Wind is the fastest growing energy source in the world and a crucial part of Europe’s industrial base.
The wind sector represents over 300,000 jobs and generates €72 billion in annual turnover.
The European industry has a 40% share of all wind turbines sold globally.
European Commission President Jean-Claude Juncker has pledged to make the EU number one in renewables.
2. Wind power today
Wind energy already meets 10.4% of the EU’s power demand with high penetration levels in several countries (Denmark 42%; Spain 20%; Germany 13%; UK 11%).
Wind is the most competitive source of new power generation (onshore wind LCOE ranges from €52 to €110/MWh – Ecofys 2015).
Blue chip companies including Google, BMW and Heineken are now investing significantly in wind – it makes business sense.
Technology costs will decline further in Europe provided there continues to be a robust home market in the EU.
3. Wind power tomorrow
Wind is set to be the backbone of the future power system, meeting almost 30% of Europe’s power demand by 2030, according to the IEA. However, this requires policymakers to provide the right framework.

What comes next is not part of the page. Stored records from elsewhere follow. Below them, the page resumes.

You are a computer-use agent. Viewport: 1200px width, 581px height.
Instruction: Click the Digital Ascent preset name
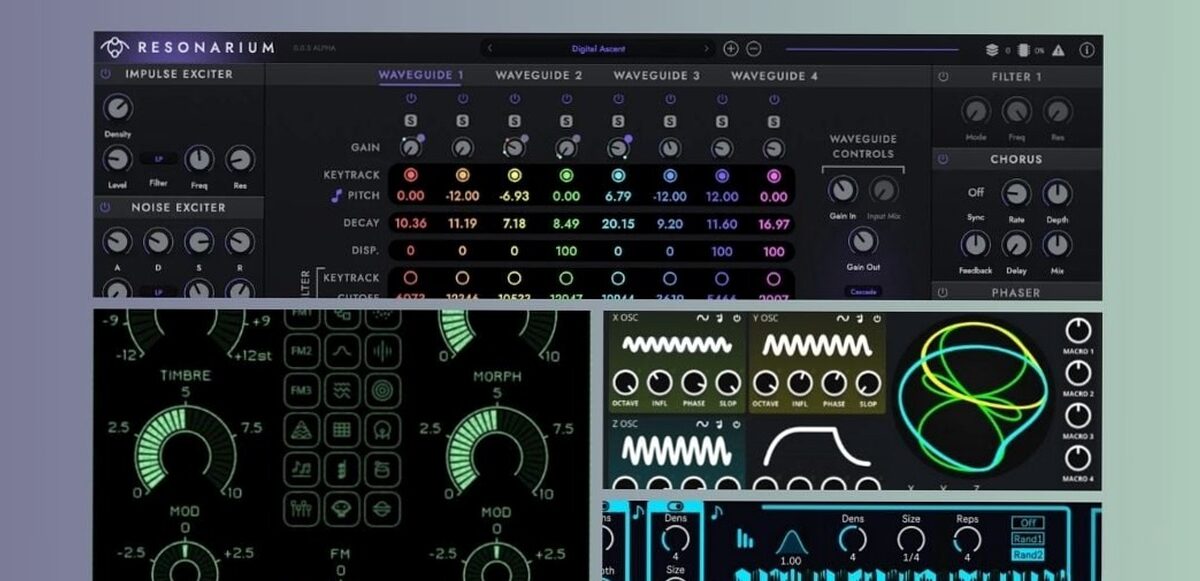(x=600, y=48)
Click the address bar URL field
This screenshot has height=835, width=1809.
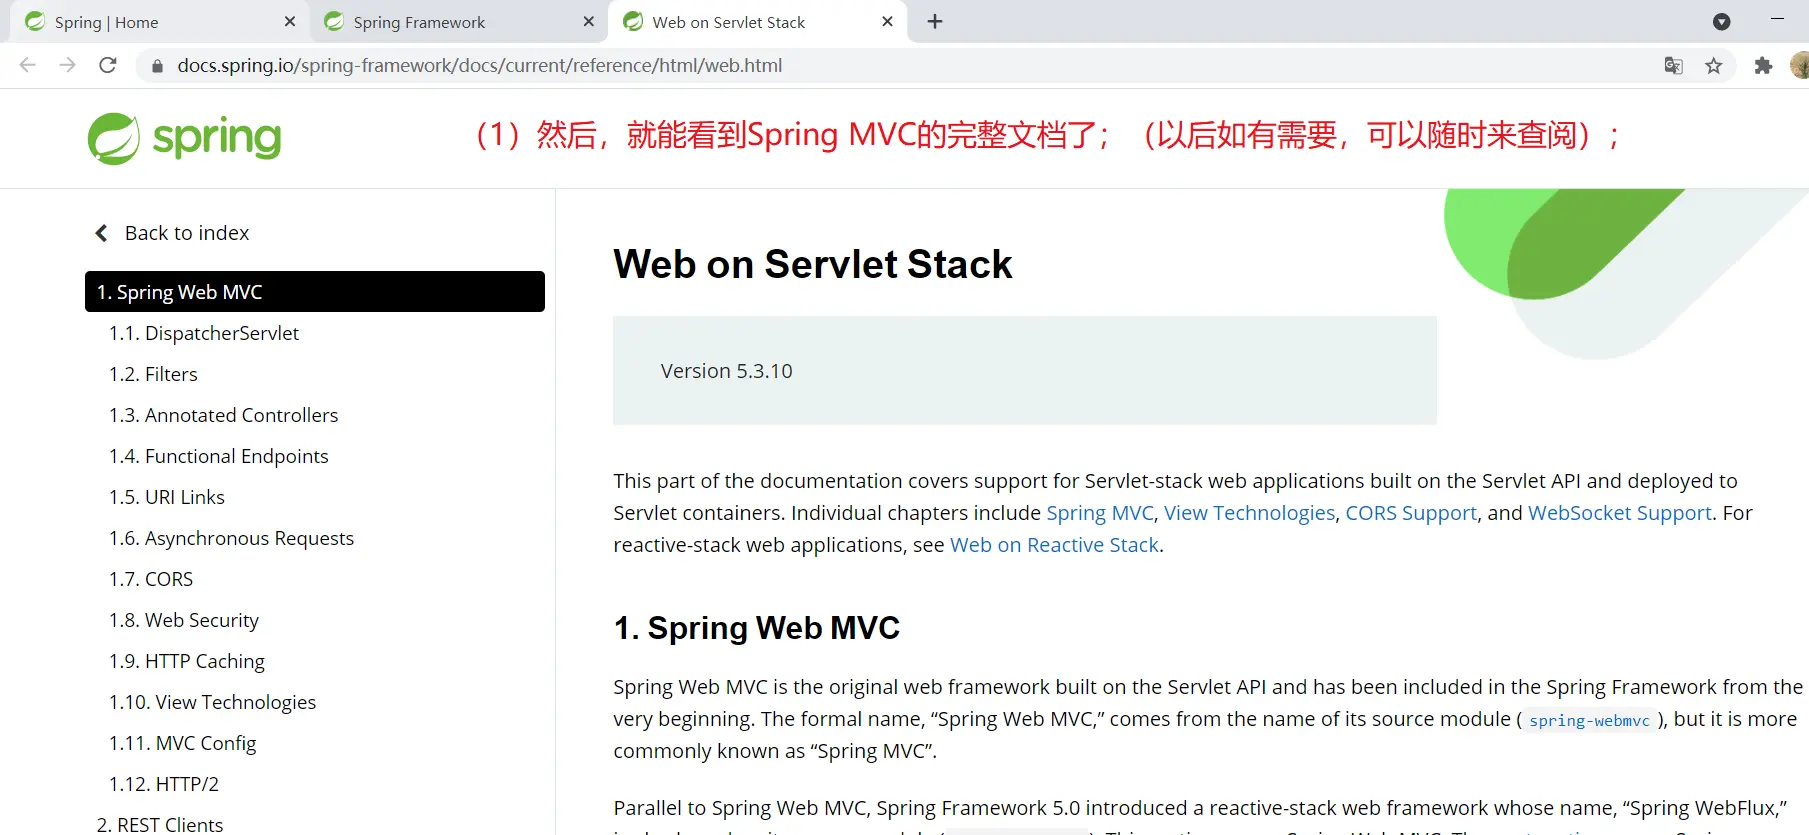click(x=480, y=66)
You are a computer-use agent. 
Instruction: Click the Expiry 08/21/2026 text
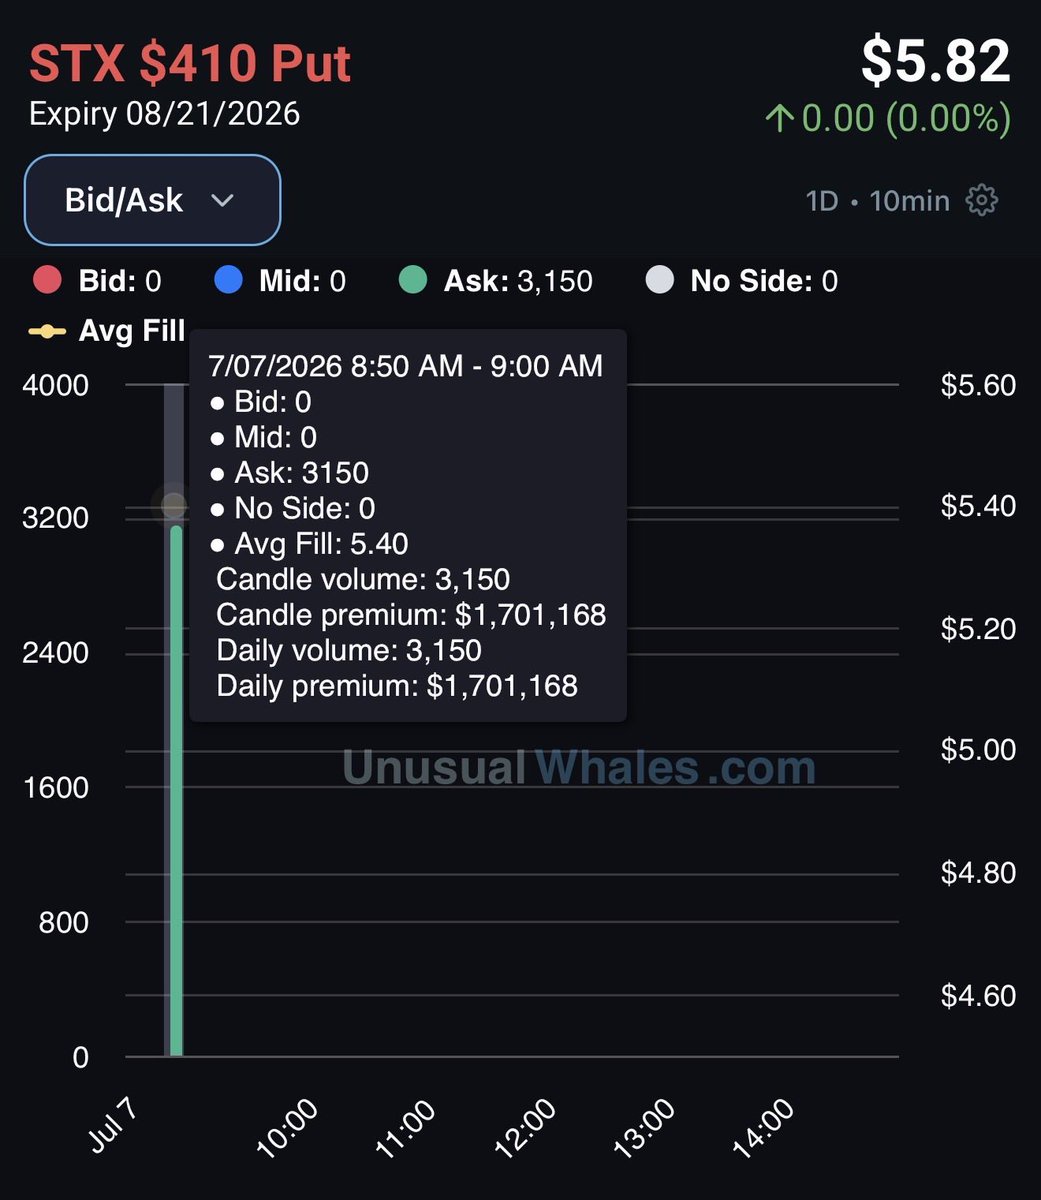[x=164, y=113]
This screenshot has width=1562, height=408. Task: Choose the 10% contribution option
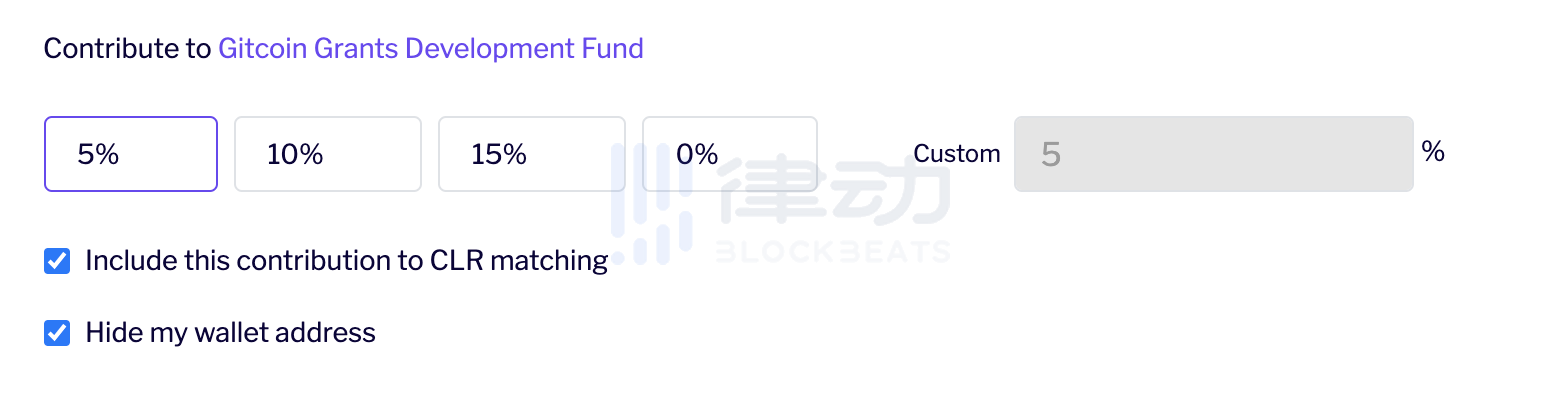point(328,154)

Both onshore and offshore wind are key to the EU’s long term decarbonisation, energy security and competitiveness objectives.
Wind energy can provide grid support services, contributing to the secure and cost-effective management of the power system.
Implementing ambitious post-2020 renewables policies will generate net benefits for the EU economy (WindEurope’s high scenario for 2030 shows a net benefit of €13bn and would boost the job count to 688,000).
4. Challenges and opportunities
a. Paris Climate Agreement creates opportunities for renewables globally
Wind energy is the most cost-effective climate change mitigation technology. In 2015 wind power avoided 218m tonnes of CO2 in the EU alone.
The Paris Climate agreement sets ambitious long-term goals to limit temperature rises and gives investors a clear sign that high-carbon assets are not viable in the long run.
70 countries highlighted wind energy in their Paris commitments. Many outlined specific GW or percentage targets for wind and other renewables.
The Paris commitments point to significant growth potential outside the EU and show that wind and other European renewable industries will see tougher international competition in the future.
b. Challenges face wind energy in Europe
Declining policy ambition and poorly managed shifts to new forms of support mechanisms, including retroactive changes, have created uncertainty for onshore wind development in some EU countries.
As things stand, onshore markets will decline significantly and remain weak in the UK, Poland and Italy. Germany’s annual installations will only be two thirds of what they are today.
New wind investments are increasingly concentrated in a smaller number of markets – with Germany accounting for 40% in 2016 – as a result of abrupt policy changes in previously thriving markets.
EU ambition on renewables is declining just as emerging markets ramp up their commitments on wind. Only 7 Member States out of 28 have post-2020 plans for renewables.
As things currently stand, Europe will not be number one in renewables. EU companies risk losing their lead over competitors with a negative impact on jobs and growth.
c. Delivering the Energy Union is crucial
Energy policies and electricity markets are not supporting investments in clean and flexible power on the large scale required to deliver Europe’s energy transition.
Overcapacity is the biggest challenge. Inefficient and inflexible capacity must be phased out as soon as possible. Capacity Remuneration Mechanisms should only be used as a last resort and must be coordinated regionally.
Fair and well-functioning markets with stable supplementary national regulatory mechanisms will reduce investment costs via lower capital costs.
Those dispatching clean energy should have access to balancing and other ancillary services markets. Intraday trading of electricity in markets with a broad geographical scope should be the norm. This requires significant investment in transmission networks and interconnections.
Europe should fully integrate the polluter-pays principle and ensure a robust CO2 price through a reformed Emissions Trading System. Electrification of heating/cooling and transport based on large shares of wind energy is also critical to the EU’s decarbonisation objectives.
Sustaining EU leadership in wind requires a strong industrial policy and publicly funded R&I at European and national level covering technology and system integration – including demand side response and storage.
Leveraging the cost-effective investments needed for the energy transition requires stable policies and the mitigation of investor risk that comes from policy changes. Investors should also have access to an EU-level dispute settlement mechanism.